It was inevitable that some would begin questioning the term and idea of "big data", since it has become the hype word of the year. But what exactly are we talking about when discussing the huge surge in volume and variety of information moving through our enterprises?
Just over the past few days, in fact, some articles have suggested that the hype cycle of big data may have peaked.
First, Precog CEO John De Goes wrote in VentureBeat that "big data" — at least as it's hyped up by vendors — is dead. We've reached the point where every vendor software offering is about "big data":
The phrase "big data" is now beyond completely meaningless. For those of us who have been in the industry long enough, the mere mention of the phrase is enough to induce a big data headache — please pass the big data Advil.
That's the semantic issue. But the troubles with big data may go deeper than that. Nassim Taleb cautions in an article in Wired that researchers and analysts working with big data run the risk of cherry-picking information:
"Big data means anyone can find fake statistical relationships, since the spurious rises to the surface. This is because in large data sets, large deviations are vastly more attributable to variance (or noise) than to information (or signal)."

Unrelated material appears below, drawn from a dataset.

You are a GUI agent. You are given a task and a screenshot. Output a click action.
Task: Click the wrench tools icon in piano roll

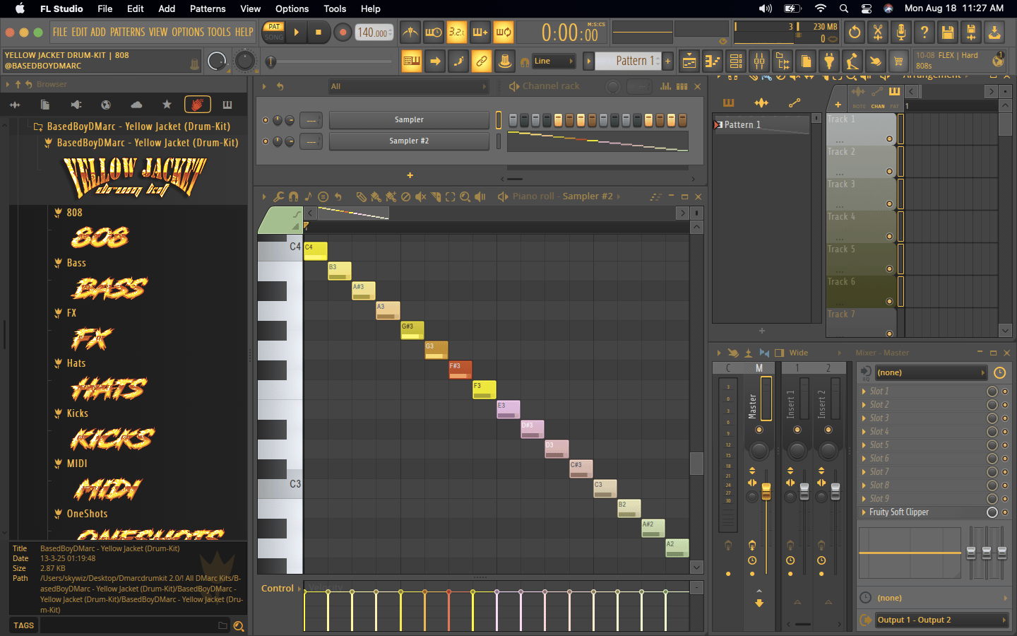(278, 197)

In other words, big data analytics can find you the results you want, versus real-life situations.
Similarly, Brian Bergstein of MIT Technology Review suggests that growing reliance on big data analytics is creating a corporate bubble of overconfidence.

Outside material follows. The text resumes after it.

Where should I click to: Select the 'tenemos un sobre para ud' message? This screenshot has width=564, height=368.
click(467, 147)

A future in which such "intuitive knowledge" about how to deploy resources is overruled by algorithms that can work only with hard data and can't, of course, account for the data they don't have ... While it might seem obvious that data, no matter how "big", cannot perfectly represent life in all its complexity, information technology produces so much information that it is easy to forget just how much is missing.

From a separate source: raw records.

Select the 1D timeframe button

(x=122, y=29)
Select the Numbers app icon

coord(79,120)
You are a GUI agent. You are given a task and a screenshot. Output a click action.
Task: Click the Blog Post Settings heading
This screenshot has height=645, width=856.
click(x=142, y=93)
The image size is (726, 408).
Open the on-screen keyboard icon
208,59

History is full of examples of the incomplete pictures data provides, versus human observations on the ground. The US overreliance on data during the 1959-1975 Vietnam War is a classic example, Bergstein pointed out.
De Goes said that the broad trend that has been branded big data is actually several concurrent developments:
Predictive analytics: "If you can predict the future, you can also change it," De Goes observed. "Predictive analytics are behind everything from recommendation engines to fraud detection, to, yes, predicting which parolees are most likely to commit murder. The field calls upon techniques in statistics, machine learning, modeling, and other fields to identify and exploit patterns."
Smart data: This is the term that seems to be poised to replace "big data", De Goes said — which means it may soon get overused itself. He described the move toward smart data as concentrating on the "monetization of machine-captured data through predictive analytics".
Data science: A description for the emerging field "that employs advanced techniques in statistics, machine learning, natural language processing, and computer science to extract meaning from large amounts of data".
NewSQL: "A moniker for describing highly-scalable, horizontally distributed SQL systems."
De Goes and Bergstein both cautioned against the hype and hope of big data analytics, but the two appear to go in separate directions. De Goes' predictions pointed to greater reliance on machine-generated data and analysis, which actually goes against Bergstein's warnings about overreliance on systems to deliver insights on the ground.